Jesús muere en la cruz
Extracto de una carta de Juan a Piedro:
Fui
corriendo a la casa de los primos del Señor, cerca de la piscina de Betzatá,
donde sabía que estaba María, la madre del Maestro. Era muy de mañana, pero
tenía que avisarle lo que estaba sucediendo; llegué y llamé a la puerta.
—Shalom
aleichem —le dije agitado a quien me abrió.
—Aleichem
Shalom —contestó alguien que estaba medio dormido.
—María, la madre de Jesús, ¿Está aquí?
—Sí; ¿Quién la busca?
—Juan, su discípulo. —Al rato, salió
María con María la Magdalena, y María la de Cleofás, madre del “Cachas” y de
Santiago.
—¡Ha sucedido algo terrible! —les dije.
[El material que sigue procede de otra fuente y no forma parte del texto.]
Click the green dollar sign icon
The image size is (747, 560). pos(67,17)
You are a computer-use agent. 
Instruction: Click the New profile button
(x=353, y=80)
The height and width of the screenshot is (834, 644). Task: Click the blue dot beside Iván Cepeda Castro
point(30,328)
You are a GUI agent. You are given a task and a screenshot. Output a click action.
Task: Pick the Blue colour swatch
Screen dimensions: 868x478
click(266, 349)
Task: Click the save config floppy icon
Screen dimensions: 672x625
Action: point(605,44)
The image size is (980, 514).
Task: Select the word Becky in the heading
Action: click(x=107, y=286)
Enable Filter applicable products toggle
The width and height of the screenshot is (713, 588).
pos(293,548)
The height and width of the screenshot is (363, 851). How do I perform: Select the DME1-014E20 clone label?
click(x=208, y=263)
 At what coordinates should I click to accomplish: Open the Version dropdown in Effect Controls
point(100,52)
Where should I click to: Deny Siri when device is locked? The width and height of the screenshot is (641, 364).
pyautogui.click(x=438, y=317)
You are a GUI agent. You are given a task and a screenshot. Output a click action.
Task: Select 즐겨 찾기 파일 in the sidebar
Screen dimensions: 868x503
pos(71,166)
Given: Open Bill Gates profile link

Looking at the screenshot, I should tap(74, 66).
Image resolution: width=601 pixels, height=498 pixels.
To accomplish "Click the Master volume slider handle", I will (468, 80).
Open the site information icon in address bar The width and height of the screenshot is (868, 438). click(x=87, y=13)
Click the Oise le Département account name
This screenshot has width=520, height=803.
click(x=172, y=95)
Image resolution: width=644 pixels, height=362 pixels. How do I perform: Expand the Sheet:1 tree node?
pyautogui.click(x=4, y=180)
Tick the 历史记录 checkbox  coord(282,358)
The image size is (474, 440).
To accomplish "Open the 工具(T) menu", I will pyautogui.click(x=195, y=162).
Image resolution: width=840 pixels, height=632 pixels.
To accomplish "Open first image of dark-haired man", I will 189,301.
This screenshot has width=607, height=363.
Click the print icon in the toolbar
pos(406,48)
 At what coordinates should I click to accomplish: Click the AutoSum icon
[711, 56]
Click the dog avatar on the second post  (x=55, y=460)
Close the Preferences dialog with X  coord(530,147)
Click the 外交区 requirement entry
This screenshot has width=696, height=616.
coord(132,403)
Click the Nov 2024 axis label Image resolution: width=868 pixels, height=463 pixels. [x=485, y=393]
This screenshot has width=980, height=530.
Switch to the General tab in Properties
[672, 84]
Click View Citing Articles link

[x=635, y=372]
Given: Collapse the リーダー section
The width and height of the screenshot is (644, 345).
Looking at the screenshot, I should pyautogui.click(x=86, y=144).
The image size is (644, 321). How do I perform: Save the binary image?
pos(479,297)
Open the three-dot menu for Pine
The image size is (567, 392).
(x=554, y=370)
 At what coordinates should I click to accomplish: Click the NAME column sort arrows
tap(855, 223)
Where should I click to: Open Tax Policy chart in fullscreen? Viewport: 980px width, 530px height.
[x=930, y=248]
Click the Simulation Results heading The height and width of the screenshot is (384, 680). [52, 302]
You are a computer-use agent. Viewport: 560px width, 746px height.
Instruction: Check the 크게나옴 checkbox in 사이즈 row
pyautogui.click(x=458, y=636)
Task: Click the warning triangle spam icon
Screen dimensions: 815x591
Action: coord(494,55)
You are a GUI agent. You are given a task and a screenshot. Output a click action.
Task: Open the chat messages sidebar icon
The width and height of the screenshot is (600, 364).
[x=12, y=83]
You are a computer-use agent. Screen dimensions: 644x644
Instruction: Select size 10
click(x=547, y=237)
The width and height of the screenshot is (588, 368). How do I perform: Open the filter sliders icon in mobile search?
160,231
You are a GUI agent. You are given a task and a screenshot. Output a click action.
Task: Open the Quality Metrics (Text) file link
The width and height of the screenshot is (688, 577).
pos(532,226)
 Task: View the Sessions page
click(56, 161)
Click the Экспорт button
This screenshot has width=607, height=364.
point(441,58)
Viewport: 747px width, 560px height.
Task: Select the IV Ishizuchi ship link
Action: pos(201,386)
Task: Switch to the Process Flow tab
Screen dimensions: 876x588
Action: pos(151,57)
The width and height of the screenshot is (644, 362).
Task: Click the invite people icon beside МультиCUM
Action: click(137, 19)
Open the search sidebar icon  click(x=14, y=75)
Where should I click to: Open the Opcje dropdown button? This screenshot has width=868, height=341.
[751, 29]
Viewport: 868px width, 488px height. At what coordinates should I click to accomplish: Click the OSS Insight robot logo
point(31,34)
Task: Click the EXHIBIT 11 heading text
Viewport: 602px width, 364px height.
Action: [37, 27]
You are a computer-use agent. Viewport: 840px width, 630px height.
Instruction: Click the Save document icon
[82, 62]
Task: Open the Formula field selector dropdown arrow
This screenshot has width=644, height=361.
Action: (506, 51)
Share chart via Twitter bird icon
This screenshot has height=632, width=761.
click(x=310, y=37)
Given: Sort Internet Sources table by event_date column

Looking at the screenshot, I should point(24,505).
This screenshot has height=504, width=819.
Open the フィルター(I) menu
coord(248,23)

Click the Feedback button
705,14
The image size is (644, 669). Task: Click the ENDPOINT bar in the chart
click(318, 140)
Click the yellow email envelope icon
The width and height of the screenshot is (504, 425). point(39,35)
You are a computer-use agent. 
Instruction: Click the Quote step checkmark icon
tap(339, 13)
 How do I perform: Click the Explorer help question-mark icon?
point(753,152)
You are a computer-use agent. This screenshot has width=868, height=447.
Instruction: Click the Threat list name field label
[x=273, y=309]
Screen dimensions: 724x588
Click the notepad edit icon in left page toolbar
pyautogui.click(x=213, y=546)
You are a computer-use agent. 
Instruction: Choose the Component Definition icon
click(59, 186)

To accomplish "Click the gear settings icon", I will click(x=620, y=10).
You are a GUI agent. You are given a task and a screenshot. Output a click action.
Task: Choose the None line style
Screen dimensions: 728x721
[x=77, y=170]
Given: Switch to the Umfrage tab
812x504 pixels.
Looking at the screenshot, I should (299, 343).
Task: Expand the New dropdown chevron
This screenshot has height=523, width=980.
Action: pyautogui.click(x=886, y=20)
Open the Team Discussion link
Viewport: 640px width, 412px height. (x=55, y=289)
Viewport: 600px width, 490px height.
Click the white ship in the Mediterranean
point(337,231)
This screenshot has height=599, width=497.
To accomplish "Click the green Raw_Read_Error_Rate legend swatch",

Todas
me miraron con curiosidad.
—¡Han apresado al Maestro! Lo tenían en
casa de Caifás, pero ahora lo están llevando a la sede del Sanedrín. —María se desmadejaba,
preocupada; yo la sostuve. La Magdalena preguntó:
—¿Pero cómo es posible? ¡Si hace menos de
una semana lo estaban recibiendo entre palmas! —la de Cleofás no me dejó ni responder
y preguntó por sus hijos:
—¿Judas, Santiago, y los demás, dónde
están?
—No lo sé; solo sé que huyeron, pero no
sé dónde están.
—¿Y eso cuando fue? —preguntó preocupada.
—Anoche, en el huerto de los olivos.
—¡Vamos al Sanedrín! —dijo María—, no
está demasiado lejos.
Salimos a la calle y caminamos de prisa;
entramos por la puerta de las Ovejas al recinto del Templo, y lo atravesamos
completamente, hasta el otro extremo. Bajamos las escaleras y llegamos al
Sanedrín. Había un revuelo muy grande.
—¿Qué sucede? —le pregunté a un guardia
que estaba en la puerta.
—Que han condenado a Jesús de Nazaret.
Ahora mismo lo van a llevar donde el gobernador. —Sentí que María se desmayaba
cuando escuchó lo que decía el guardia, y la sostuve para que no se cayera,
porque estaba muy afectada. La de Cleofás, la consoló:
—¡Tranquila, María! Ya verás que todo
sale bien. —Lo dijo sin convencimiento, pero la tomó de la mano para confortarla.
La Magdalena estaba también muy perturbada con todo; era una mujer guapa, no
demasiado joven, pero sí muy nerviosa; sin embargo, tuvo mucha lucidez cuando
nos sugirió:
—Lo mejor es que vayamos ya a la
Fortaleza Antonia porque, si no, después va a ser difícil entrar al patio, porque
hoy debe haber una fila muy larga para el sacrificio de los corderos. —Salimos
corriendo y volvimos a subir las pesadas escaleras de acceso al recinto del Templo.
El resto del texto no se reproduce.